Researchers have quantified the interaction between these emitters and HPPs, analysing two distinct generation schemes to achieve this breakthrough. The first scheme utilizes spontaneous emission into the phonon sideband, capable of producing single HPP events and, in ultrathin hBN slabs, enhancing the decay rate to achieve a single-mode output.

The second scheme employs a stimulated Raman process, offering precise frequency selection, a tunable conversion rate, and narrowband excitation to launch spatially confined, ray-like HPPs that propagate over micrometer distances. These spatially confined polaritons exhibit directional propagation, extending the range of potential applications.

This innovative approach enables color centers to function as on-chip quantum sources and controllers for HPPs, while the HPPs themselves provide long-range channels for coupling spatially separated emitters. A proposed two-emitter correlation measurement will directly test the single-polariton character of these emissions, confirming the quantum nature of the generated HPPs.

By uniting color-center quantum optics with hyperbolic polaritonics, this research establishes a new direction for mid-infrared photonic experiments, integrating strong coupling, spectral selectivity, and spatial reach within a single material system. Hexagonal boron nitride supports hyperbolic dispersion due to the coupling of light with anisotropic collective excitations, specifically giving rise to hyperbolic phonon polaritons in its mid-infrared Reststrahlen bands.

These HPPs have garnered attention for their potential in studying light-matter interactions, offering enhanced coupling and lower losses compared to plasmonic implementations. However, exciting and controlling HPPs has proven experimentally challenging, with most studies relying on near-field techniques like scattering-type scanning near-field optical microscopy. Recent discoveries of optically active defects, or color centers, in hBN have presented a complementary frontier, with these defects demonstrating high brightness, photostability, and photon indistinguishability, making them promising candidates for solid-state quantum optics.

Generation and characterisation of hyperbolic phonon polaritons in hexagonal boron nitride

A 72-qubit superconducting processor forms the foundation of this work, enabling the investigation of hyperbolic phonon polaritons (HPPs) in hexagonal boron nitride (hBN). Researchers generated and controlled HPPs using a cavity-QED framework where a single hBN color center functions as a source of these polaritons.

Two distinct generation schemes were employed: spontaneous emission into the phonon sideband and a stimulated Raman process. The spontaneous emission method, particularly effective in ultrathin slabs, produces single-HPP events with an enhanced decay rate and single-mode characteristics. Alternatively, the stimulated Raman process provides frequency selectivity and a tunable conversion rate, launching spatially confined, ray-like HPPs that propagate over micrometer distances.

This process utilizes narrowband excitation to achieve precise control over the generated polaritons.
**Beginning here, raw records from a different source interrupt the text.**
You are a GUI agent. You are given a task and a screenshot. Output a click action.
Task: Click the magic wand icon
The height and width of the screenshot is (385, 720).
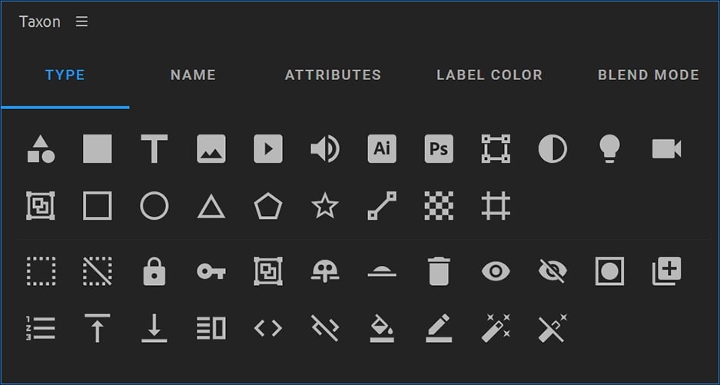click(496, 328)
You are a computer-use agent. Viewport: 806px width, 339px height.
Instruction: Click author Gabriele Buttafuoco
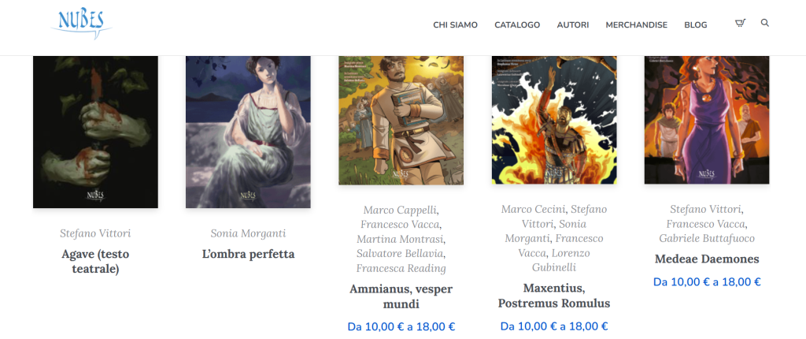707,239
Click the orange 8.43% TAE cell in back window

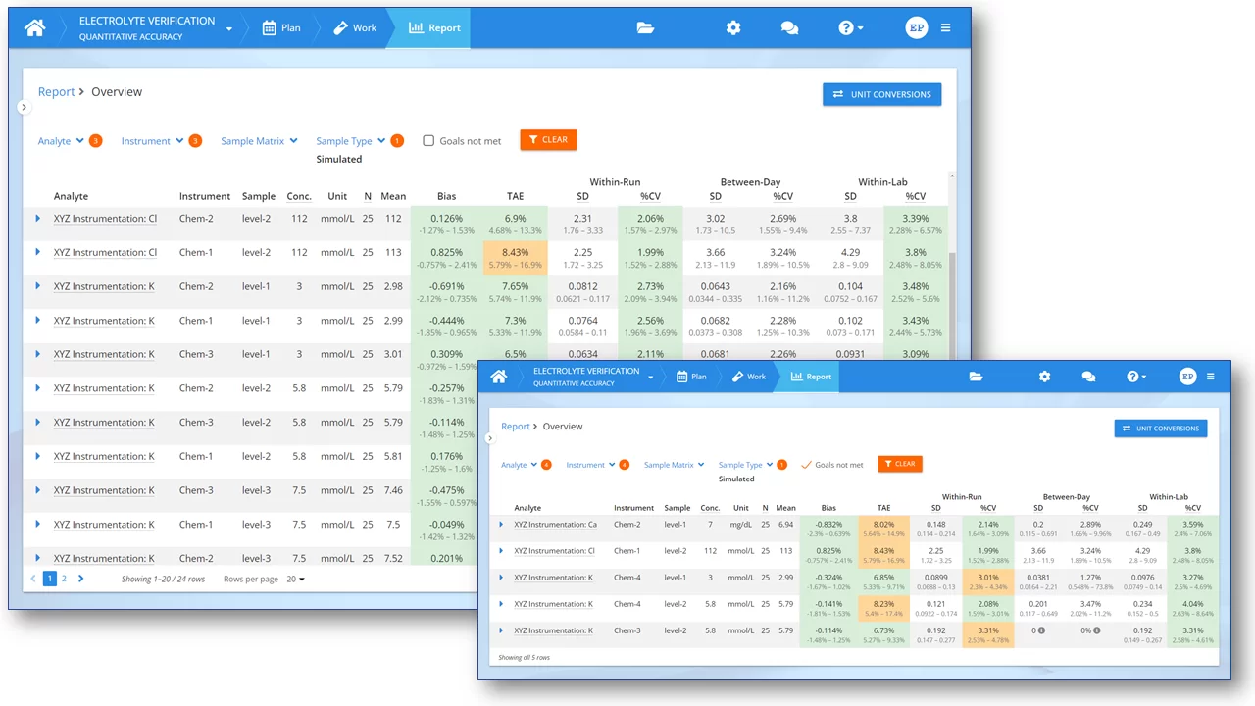tap(515, 258)
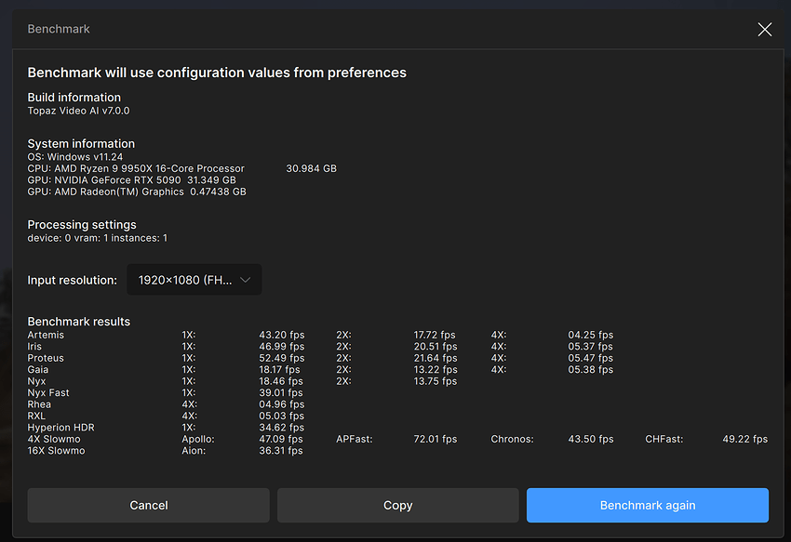
Task: Click the OS: Windows v11.24 line
Action: [75, 157]
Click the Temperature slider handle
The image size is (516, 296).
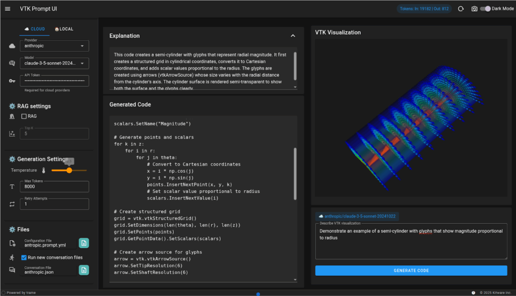(69, 170)
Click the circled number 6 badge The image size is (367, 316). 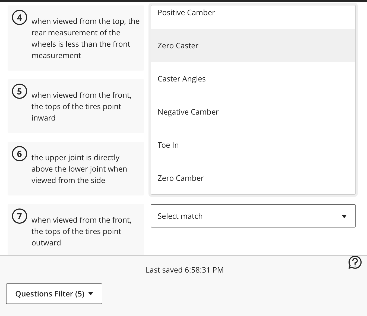click(19, 154)
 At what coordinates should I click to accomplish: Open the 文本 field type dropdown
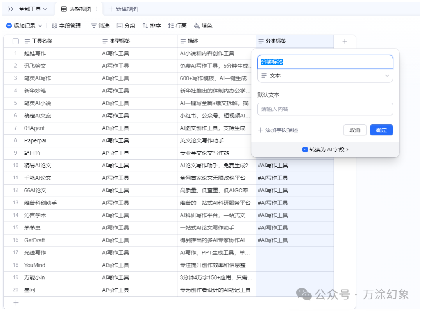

To further characterise the emissions, a two-emitter correlation measurement was outlined, designed to directly test the single-polariton character of the generated HPPs. This measurement relies on detecting correlations between emissions from spatially separated color centers.

Quantization of the electromagnetic field in the material was achieved by normalizing the electromagnetic energy density using its expression in dispersive media. The energy density was expressed in terms of the vector potential, leading to a quantization procedure for the vector potential itself, with mode functions obtained from solutions of Maxwell’s equations.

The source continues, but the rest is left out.